The study of Infectious Diseases constitutes an important activity for HPI, with pioneering contributions in the field. HPI is nationally and internationally recognized for its high-level and competitive research in selected areas of Microbiology covering a selected number of pathogens with high socio-economic impact on National and European level. These include: Hepatitis C virus (HCV), Herpes viruses, protozoa Leishmania and Trypanosoma brucei, multi-resistant Gram-negative nosocomial pathogens, Neissseria gonorrhea and Helicobacter pylori.
Research in these fields is focused on:
- the molecular and cellular biology of the above listed pathogens, with particular emphasis on the identification of pathogens’ molecules involved in growth and virulence,
- the mechanisms determining pathogen-host interactions critical in disease progression, with specific emphasis on mechanisms controlling pathogen evasion of the hosts’ immune system,
- identification of key molecules implicated in pathogen-host interactions aiming to unveil new therapeutic targets for the development of antimicrobial compounds and/or immunotherapeutic or prophylactic vaccines and improvement of diagnostic tools for the prevention and control of infectious diseases,
- studies on the molecular basis of bacterial resistance to antibiotics, with special emphasis given to the biochemical, molecular, and genetic analysis of the underlying mechanisms of bacterial resistance, as well as to the monitoring of the epidemiological trends of resistance. The latter areas of research are important for either the design of novel antimicrobial molecules and the adoption of antibiotic restriction policies for preserving the effectiveness of the existing compounds,
- development of molecular tools for diagnosis, typing and population genetic analysis of viral, bacterial and parasitic infections. Implementation of the new technology in the Public Health Laboratories.

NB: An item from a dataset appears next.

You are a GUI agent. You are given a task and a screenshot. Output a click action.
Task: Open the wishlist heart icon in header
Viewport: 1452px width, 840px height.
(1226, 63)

- development of algorithms, databases and tools for the interpretation and archiving of genomic data. Computational predictive models are a key element of current systems biology. Functional analysis of microRNAs and protein coding genes and the human microbiota analysis.

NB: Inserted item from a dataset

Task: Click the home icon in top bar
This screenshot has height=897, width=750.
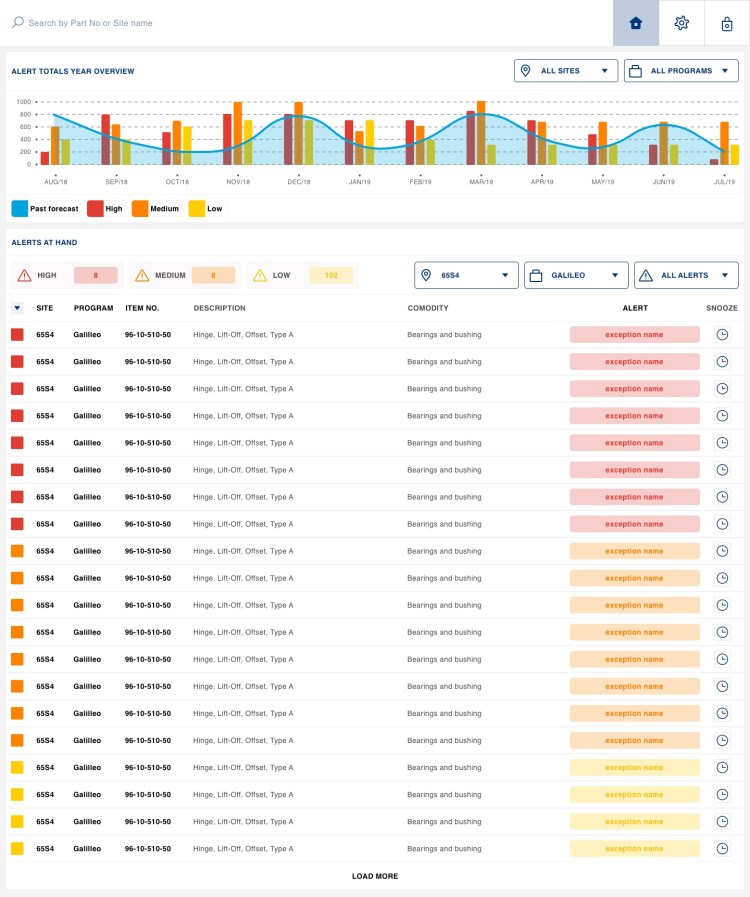Action: click(x=636, y=23)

A number of research activities in bacteria, viruses and protozoan parasites within the Microbiology laboratories are bridged with research and service activities in the Diagnostic Department and the Laboratories of the Public Health Sector. This interaction has an important impact on the development of research and services in HPI and represents a unique feature distinguishing the HPI from the other National Research Centers with an interest in research in Infectiology.